图2 患者,女,28岁,因“发作性言语含糊伴左侧肢体无力2天”于2019年4月4日入院。既往有头晕、腰椎间盘突出病史。体检:Bp 114/62 mmHg,嗜睡,部分运动性失语,左侧鼻唇沟浅,口角向右歪斜,伸舌左偏,左侧肢体肌力0级,右侧肢体5级,左侧病理征(+)。NIHSS评分:12分。a)CTA示头臂动脉中度狭窄,右侧颈总动脉及右侧大脑中动脉闭塞;b)CT示右侧基底节梗死。C)CTP示右侧大脑半球灌注减低,梗死核心19ml,缺血半暗带153ml;d~g)在局麻下经股动脉行右侧颈总动脉血管成形术+大脑中动脉取栓术;i)2019年5月24日复诊NIHSS评分3分,mRS评分2分,MoCA评分27分,DSA示头臂干、右侧颈总动脉轻度狭窄;j)2019年8月5日患者因“头昏、耳鸣伴听力下降半月”再次入院,CTA示右侧头臂干、右侧颈总动脉闭塞;k)MRI示右侧基底节陈旧性梗死:l)PWI示右侧基底节区、海马灌注较对侧延迟;m)HR-MRI示右侧颈总动脉闭塞、右侧颈内动脉C1~C7管腔中度狭窄伴炎性改变;n~o)在局麻下行头臂干、右侧颈总动脉闭塞开通术。术后予以双联抗血小板、抗炎(泼尼松)、免疫抑制剂(环磷酰胺)等治疗。2个月后随访患者头昏、耳鸣改善,mRS评分2分,MoCA评分28分。

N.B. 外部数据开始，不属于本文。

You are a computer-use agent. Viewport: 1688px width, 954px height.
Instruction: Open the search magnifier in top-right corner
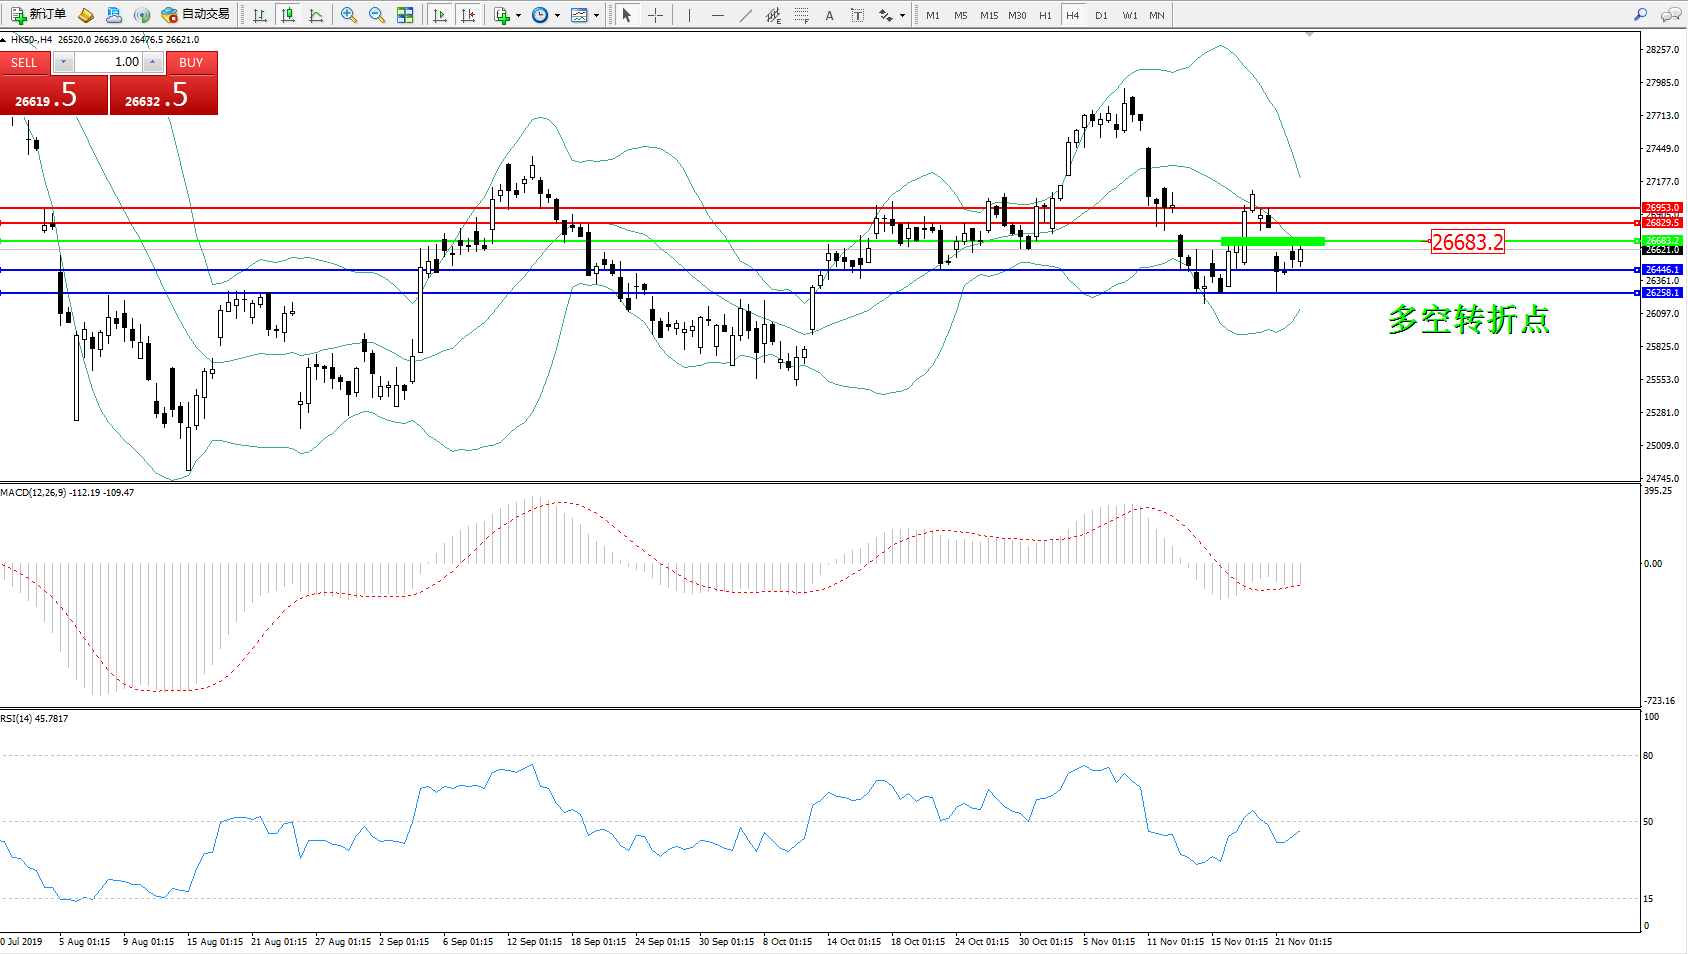pyautogui.click(x=1640, y=15)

本研究发现介入开通CCAO能够改善患者整体认知功能, 对视空间与执行功能、延迟回忆有着积极影响。也有单中心小样本研究发现[16],5例COICA患者血管内治疗后血运得到了重建,整个半球低灌注区术后消失, 术后3个月MoCA检测显示血管内治疗后神经认知结果显著改善(术前为19.8±2.4,术后为27±1.6,P值为0.0038)。既往多项研究发现,严重的颈动脉狭窄或闭塞可导致认知能力下降[17,18],其主要机制是脑灌注不足。有研究对症状性颈内动脉闭塞伴血流动力学障碍患者行血管内治疗(支架置入),与术前MoCA评分(14.67±3.56)比较,术后3个月(24.17±3.55)和6个月(24.72±2.85)的MoCA评分均明显改善,而单纯药物治疗组(基线MoCA评分为14.91±3.39)不如手术组改善明显(治疗3个月MoCA评分为18.18±2.68,治疗6个月MoCA评分为19.10±2.97)[19]。改善大脑半球缺血低灌注水平有助于整体认知功能、注意力和执行能力的改善[20]。在课题组前期的研究中发现,血管内治疗后脑血流量(cerebral blood flow,CBF)增加区域主要位于额叶、扣带回前部[21]。由于额回和前扣带回主要介导记忆和执行功能,因此这些区域中CBF的增加可能有助于血管内治疗后的认知功能改善。
综上所述,本研究结果表明介入开通慢性颈动脉闭塞是有效和安全的,并且对改善认知功能有着积极作用。全面的术前评估有助于提高介入手术的成功率,减少围手术期并发症。本研究为单中心研究,样本量有限;目前正进行多中心大样本量、单纯药物治疗以及开通失败病例的对照研究,组成队列进行长期随访,期待未来开展更多前瞻性研究。